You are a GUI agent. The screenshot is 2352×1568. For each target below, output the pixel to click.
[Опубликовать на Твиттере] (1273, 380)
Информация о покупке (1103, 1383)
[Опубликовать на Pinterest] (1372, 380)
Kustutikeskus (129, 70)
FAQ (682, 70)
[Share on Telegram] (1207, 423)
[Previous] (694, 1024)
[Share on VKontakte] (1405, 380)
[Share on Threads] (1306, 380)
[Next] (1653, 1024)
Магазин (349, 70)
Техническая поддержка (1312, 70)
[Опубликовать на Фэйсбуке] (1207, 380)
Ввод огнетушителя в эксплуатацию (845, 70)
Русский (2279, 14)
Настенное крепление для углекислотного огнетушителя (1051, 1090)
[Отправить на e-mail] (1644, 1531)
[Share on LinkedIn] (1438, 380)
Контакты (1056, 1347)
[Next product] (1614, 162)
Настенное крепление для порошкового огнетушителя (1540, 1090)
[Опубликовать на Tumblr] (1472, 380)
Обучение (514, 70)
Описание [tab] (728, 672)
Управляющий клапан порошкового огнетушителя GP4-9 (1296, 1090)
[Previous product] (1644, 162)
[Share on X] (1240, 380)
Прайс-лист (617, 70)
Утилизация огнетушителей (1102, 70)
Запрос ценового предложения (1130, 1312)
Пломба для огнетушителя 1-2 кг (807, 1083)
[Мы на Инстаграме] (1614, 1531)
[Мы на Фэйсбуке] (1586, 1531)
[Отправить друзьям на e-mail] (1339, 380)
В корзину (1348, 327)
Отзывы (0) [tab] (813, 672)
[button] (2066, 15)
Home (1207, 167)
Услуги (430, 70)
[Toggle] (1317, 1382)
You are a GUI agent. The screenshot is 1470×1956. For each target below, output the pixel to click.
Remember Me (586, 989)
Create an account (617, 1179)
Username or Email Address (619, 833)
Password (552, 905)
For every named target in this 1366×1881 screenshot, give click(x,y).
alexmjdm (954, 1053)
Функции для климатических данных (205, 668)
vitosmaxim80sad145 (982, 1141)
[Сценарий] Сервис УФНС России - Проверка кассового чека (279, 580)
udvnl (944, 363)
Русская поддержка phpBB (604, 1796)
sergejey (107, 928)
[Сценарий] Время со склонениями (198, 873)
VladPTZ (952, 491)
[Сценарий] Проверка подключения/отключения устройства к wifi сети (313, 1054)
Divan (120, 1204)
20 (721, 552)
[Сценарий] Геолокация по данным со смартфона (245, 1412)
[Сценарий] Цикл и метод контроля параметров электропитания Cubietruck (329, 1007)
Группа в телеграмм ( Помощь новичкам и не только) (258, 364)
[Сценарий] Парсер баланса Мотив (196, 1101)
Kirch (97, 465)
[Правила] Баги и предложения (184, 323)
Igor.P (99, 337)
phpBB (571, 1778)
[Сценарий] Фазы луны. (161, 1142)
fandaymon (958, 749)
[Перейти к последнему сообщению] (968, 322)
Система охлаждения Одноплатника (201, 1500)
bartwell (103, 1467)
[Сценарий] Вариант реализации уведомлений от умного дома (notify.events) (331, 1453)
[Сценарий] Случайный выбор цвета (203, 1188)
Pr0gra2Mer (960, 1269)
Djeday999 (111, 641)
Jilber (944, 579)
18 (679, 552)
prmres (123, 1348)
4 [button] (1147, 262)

+ + + + + + +

# Goal of the exercise:
Print out all the entries precisely as written.

# Expected output:
You are a GUI agent. The screenshot is 2352×1568. For each target below, output the pixel to click.
[Опубликовать на Твиттере] (1273, 380)
Информация о покупке (1103, 1383)
[Опубликовать на Pinterest] (1372, 380)
Kustutikeskus (129, 70)
FAQ (682, 70)
[Share on Telegram] (1207, 423)
[Previous] (694, 1024)
[Share on VKontakte] (1405, 380)
[Share on Threads] (1306, 380)
[Next] (1653, 1024)
Магазин (349, 70)
Техническая поддержка (1312, 70)
[Опубликовать на Фэйсбуке] (1207, 380)
Ввод огнетушителя в эксплуатацию (845, 70)
Русский (2279, 14)
Настенное крепление для углекислотного огнетушителя (1051, 1090)
[Отправить на e-mail] (1644, 1531)
[Share on LinkedIn] (1438, 380)
Контакты (1056, 1347)
[Next product] (1614, 162)
Настенное крепление для порошкового огнетушителя (1540, 1090)
[Опубликовать на Tumblr] (1472, 380)
Обучение (514, 70)
Описание [tab] (728, 672)
Управляющий клапан порошкового огнетушителя GP4-9 (1296, 1090)
[Previous product] (1644, 162)
[Share on X] (1240, 380)
Прайс-лист (617, 70)
Утилизация огнетушителей (1102, 70)
Запрос ценового предложения (1130, 1312)
Пломба для огнетушителя 1-2 кг (807, 1083)
[Мы на Инстаграме] (1614, 1531)
[Мы на Фэйсбуке] (1586, 1531)
[Отправить друзьям на e-mail] (1339, 380)
В корзину (1348, 327)
Отзывы (0) [tab] (813, 672)
[button] (2066, 15)
Home (1207, 167)
Услуги (430, 70)
[Toggle] (1317, 1382)
You are a GUI agent. The screenshot is 1470×1956. For each target below, output the pixel to click.
Remember Me (586, 989)
Create an account (617, 1179)
Username or Email Address (619, 833)
Password (552, 905)
For every named target in this 1366×1881 screenshot, give click(x,y).
alexmjdm (954, 1053)
Функции для климатических данных (205, 668)
vitosmaxim80sad145 (982, 1141)
[Сценарий] Сервис УФНС России - Проверка кассового чека (279, 580)
udvnl (944, 363)
Русская поддержка phpBB (604, 1796)
sergejey (107, 928)
[Сценарий] Время со склонениями (198, 873)
VladPTZ (952, 491)
[Сценарий] Проверка подключения/отключения устройства к wifi сети (313, 1054)
Divan (120, 1204)
20 (721, 552)
[Сценарий] Геолокация по данным со смартфона (245, 1412)
[Сценарий] Цикл и метод контроля параметров электропитания Cubietruck (329, 1007)
Группа в телеграмм ( Помощь новичкам и не только) (258, 364)
[Сценарий] Парсер баланса Мотив (196, 1101)
Kirch (97, 465)
[Правила] Баги и предложения (184, 323)
Igor.P (99, 337)
phpBB (571, 1778)
[Сценарий] Фазы луны. (161, 1142)
fandaymon (958, 749)
[Перейти к последнему сообщению] (968, 322)
Система охлаждения Одноплатника (201, 1500)
bartwell (103, 1467)
[Сценарий] Вариант реализации уведомлений от умного дома (notify.events) (331, 1453)
[Сценарий] Случайный выбор цвета (203, 1188)
Pr0gra2Mer (960, 1269)
Djeday999 (111, 641)
Jilber (944, 579)
18 (679, 552)
prmres (123, 1348)
4 [button] (1147, 262)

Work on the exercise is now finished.